Omicidio Romano: condannato a 23 anni Espedito Valentini

La Corte di Assise ha condannato a ventitre anni di reclusione il 28enne di Supersano, Espedito Valentini, accusato dell’ ‘omicidio volontario’ di Roberto Romano, avvenuto all’interno della sua abitazione il 23 marzo 2012.

Avrebbe sparato alcuni colpi all'indirizzo del ruffanese Roberto Romano, ferendolo mortalmente e con altri spari avrebbe tentato di uccidere il suo compaesano Dario Traversa. La Corte di Assise di Lecce, presidente Roberto Tanisi e giudice a latere Francesca Mariano, ha condannato a ventitré anni di reclusione Espedito Valentini, difeso dagli avvocati Mario Coppola e Francesca Conte.

I giudici hanno dunque accolto la richiesta di condanna, invocata dal Pubblico Ministero Roberta Licci, ma con uno "sconto" di pena (aveva richiesto trent'anni) per il 28enne di Supersano, finito sotto processo per l'omicidio di Roberto Romano. La Corte ha tenuto conto delle "attenuanti generiche equivalenti alla contestata recidiva".

Inoltre i giudici hanno condannato DarioTraversa, difensore Francesco Vergine, che invece rispondeva dell'accusa di "favoreggiamento personale" con recidiva reiterata infraquinquennale, (secondo quanto ipotizzava la Procura, quest'ultimo avrebbe depistato le indagini degli inquirenti, evitando di fare il nome di chi avrebbe esploso i colpi di pistola contro di lui ed all’indirizzo della vittima) a tre anni e quattro mesi di reclusione, senza tener conto delle attenuanti generiche (a fronte dei 5 anni richiesti dal PM). I parenti di Roberto Romano, costituitisi parte civile erano difesi dagli avvocati Luigi Covella, Marcello Marcuccio e Simone Viva.

Espedito Valentini era accusato di "omicidio volontario" e "tentato omicidio" con dolo diretto, ma senza premeditazione, oltreché di porto abusivo di armi.
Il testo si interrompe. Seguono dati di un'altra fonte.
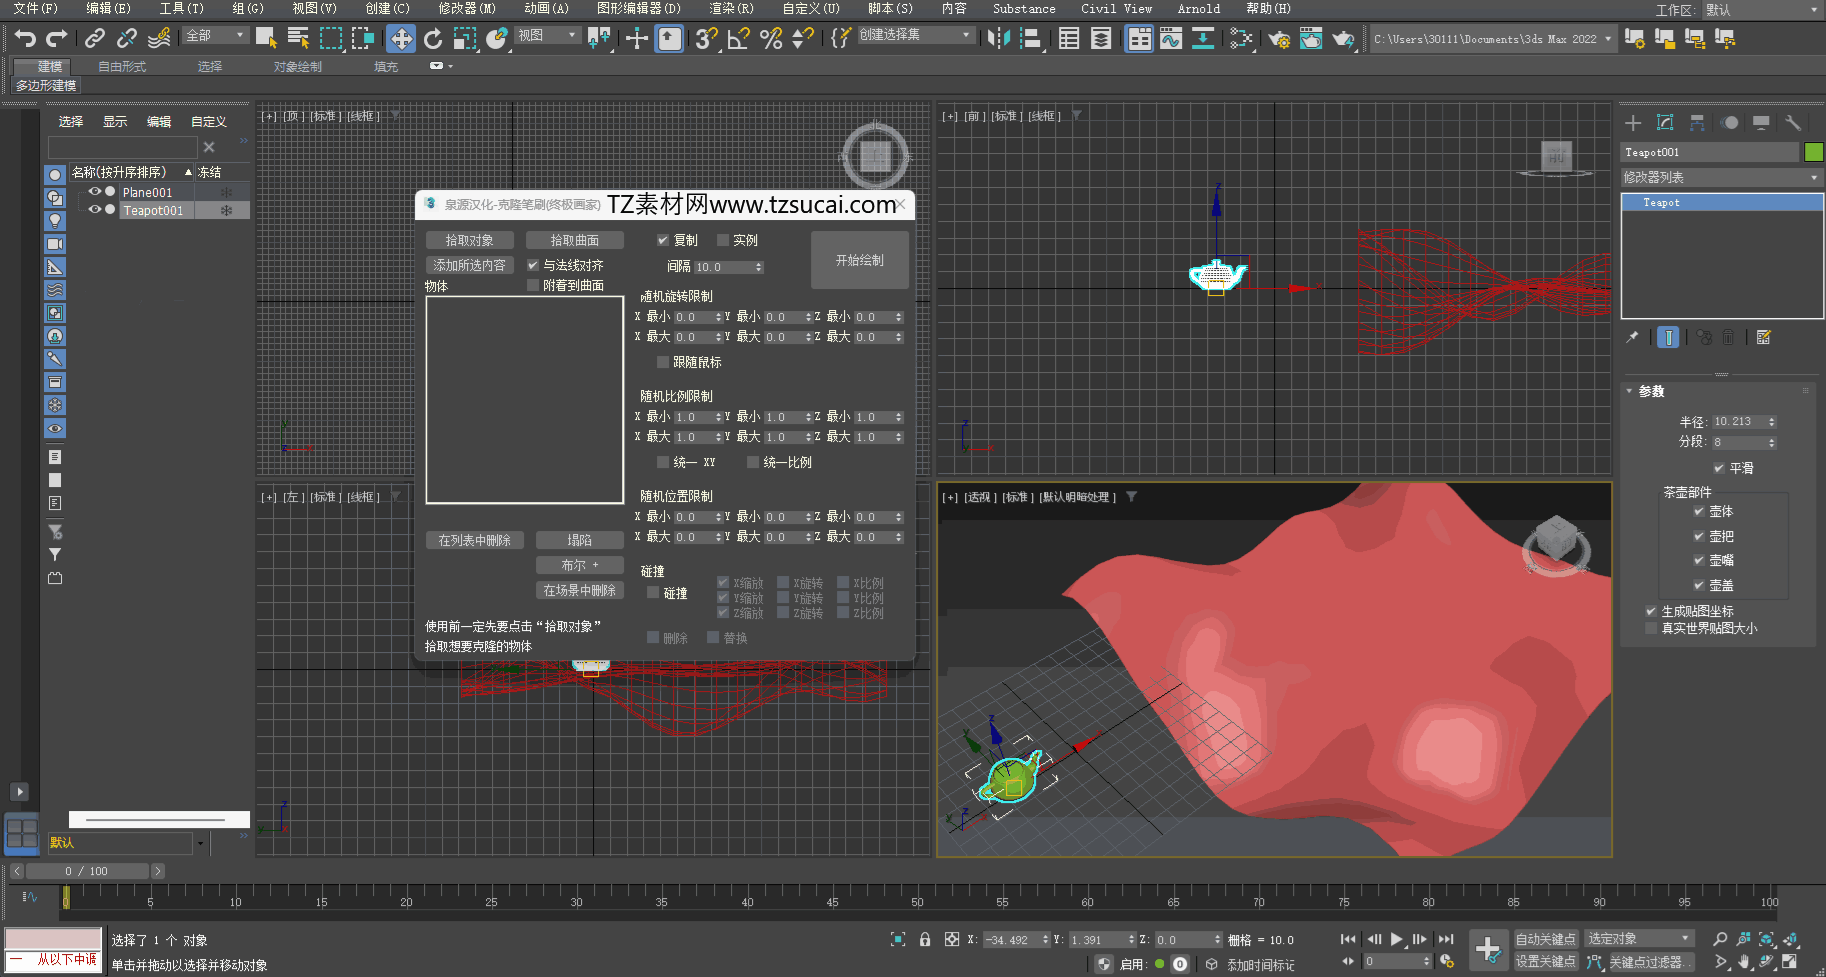Click the 开始绘制 button
Screen dimensions: 1826x977
pos(859,260)
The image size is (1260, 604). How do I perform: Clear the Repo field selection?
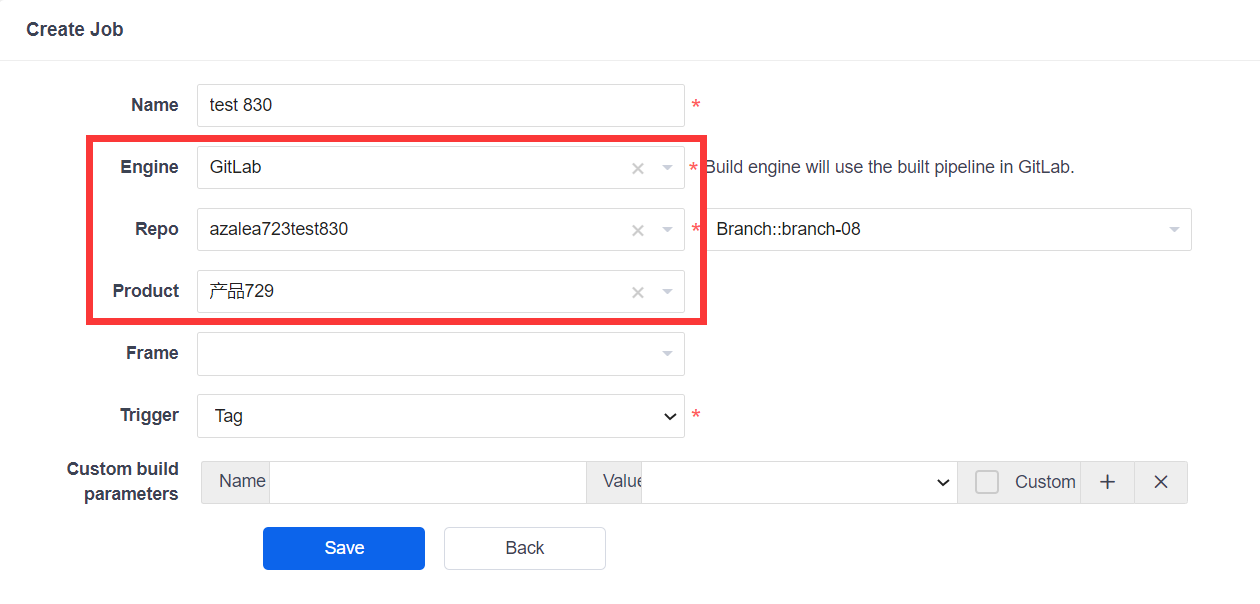(x=637, y=231)
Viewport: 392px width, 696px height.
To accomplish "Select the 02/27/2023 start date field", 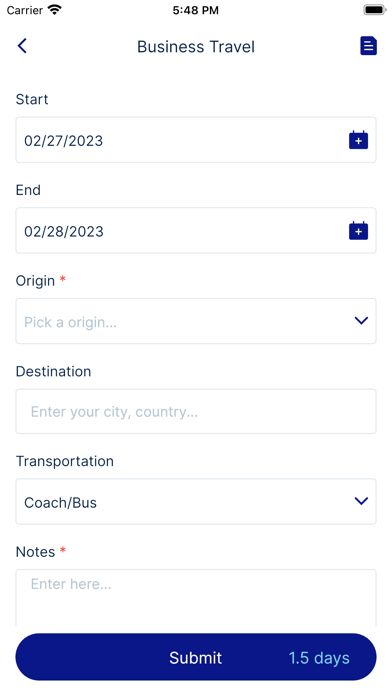I will pos(196,140).
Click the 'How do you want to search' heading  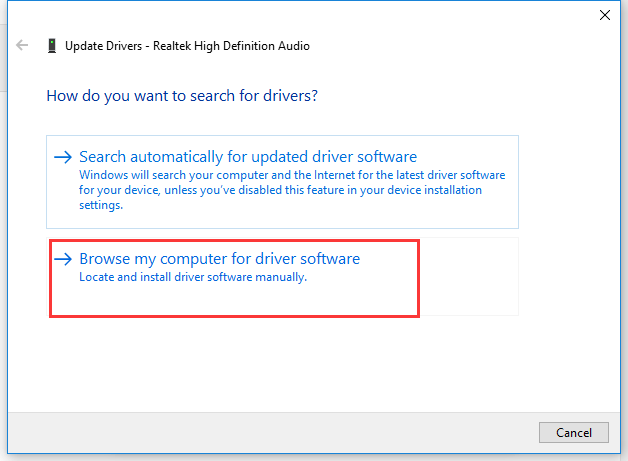coord(182,96)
Nel corso della sua lunga requisitoria dell'udienza scorsa, invece, – durata oltre cinque ore – il Pubblico Ministero Roberta Licci, ha parlato dei tanti testimoni che hanno riferito di aver visto Valentini arrivare a casa di Romano. Ci sarebbero poi le intercettazioni, come quella dell'ospedale dove venne ricoverato Traversa, in seguito al suo ferimento. Ad un suo amico fraterno, il 32enne fa cenno al “ferro che teneva tra le mani Valentini”.

Il Pm Licci (nel corso delle indagini preliminari, il fascicolo era nelle mani del sostituto procuratore Giovanni De Palma) aveva, per l'appunto, chiesto 30 anni di reclusione, non considerando le attenuanti generiche, visti i trascorsi criminali dell'imputato e non credendo all'ipotesi della legittima difesa. Questo punto è stato invece più volte ribadito dai suoi avvocati. Secondo Francesca Conte, che quest'oggi ha presentato in aula una piantina su cui era riportata dettagliatamente la scena del crimine, Valentini si sarebbe difeso da Traversa e Romano, dopo essere stato messo alle strette nella camera da letto di quest'ultimo. La tesi difensiva sarebbe confermata, a parere dell'avvocato Conte, dalla posizione dei bossoli ritrovati dagli investigatori, lì dove si trovava Valentini  nell'atto di difendersi in uno spazio ristrettissimo.

Resta ancora un punto interrogativo sul movente dell'omicidio, che secondo il pubblico ministero andrebbe ricercato in un ambito diverso da quello della gelosia o dei motivi passionali;  il Pm Licci ha escluso quello passionale, poiché, anche se la moglie di Romano risulterebbe essere l'amante di Valentini, non sembrerebbe esserci alcun legame tra questo aspetto e la dinamica dell'omicidio e il movente andrebbe cercato più nel mondo dello spaccio o del giro di usura.

Per saperne di più, bisognerà però attendere le motivazioni della sentenza di oggi che verranno depositate tra sessanta giorni.